Williston Observer
- Type: Weekly newspaper
- Owner: Chittenden County Suburban Newspapers
- Publisher: Marianne Apfelbaum
- Editor: Jason Starr
- Founded: 1985
- Headquarters: Chittenden County, Vermont, United States
- Circulation: 5,000
- OCLC number: 52809848
- Website: willistonobserver.com

= Williston Observer =

Williston Observer is a weekly newspaper based in Williston, Vermont covering Willston and surrounding communities in Chittenden County. The newspaper is published every Thursday and the circulation is estimated to be around 5,000. This paper is owned by Chittenden County Suburban Newspapers.

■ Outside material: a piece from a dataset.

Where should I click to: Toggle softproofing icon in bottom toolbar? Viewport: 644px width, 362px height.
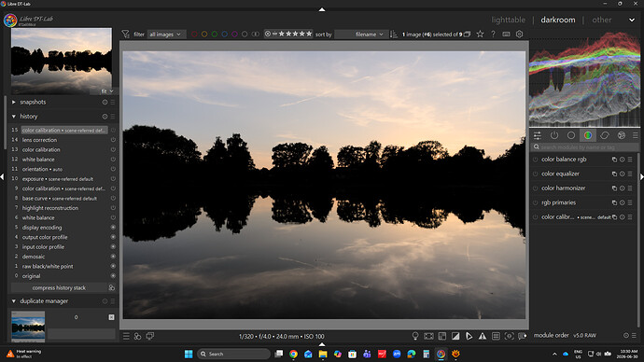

The publisher is Marianne Apfelbaum and the editor is Jason Starr

== History ==
The paper was founded as Williston Whistle in 1985 by five local women, Louise Ransom, Elaine Park, Ruth Painter, Diane Goodrich, and Sally Bryant. Louise Ransom, who wrote a book compiling articles and editorials from the early days of the paper, A Town in Transition: Tales Told in Newsprint, stayed with the paper as owner and editor for 10 years. Ransom and Bryant eventually bought out the other owners. Ransom also helped the paper to move into a new building, which it shared with the Williston Community Coffee House.

In the early 90s, the paper was caught in the middle of disagreements in the Williston community about the development of a large shopping complex.

Ransom and Bryant sold the paper to Marianne and Paul Apfelbaum in 1994. The Apfelbaums, who already owned the Vermont Maturity magazine, had been looking to buy another paper and learned that the paper was for sale when they went to put an ad in the paper.

The paper was renamed Williston Observer in 2003.

Print and microfilm copies of the Whistle/Observer are kept in the Dorothy Alling Memorial Library in Williston.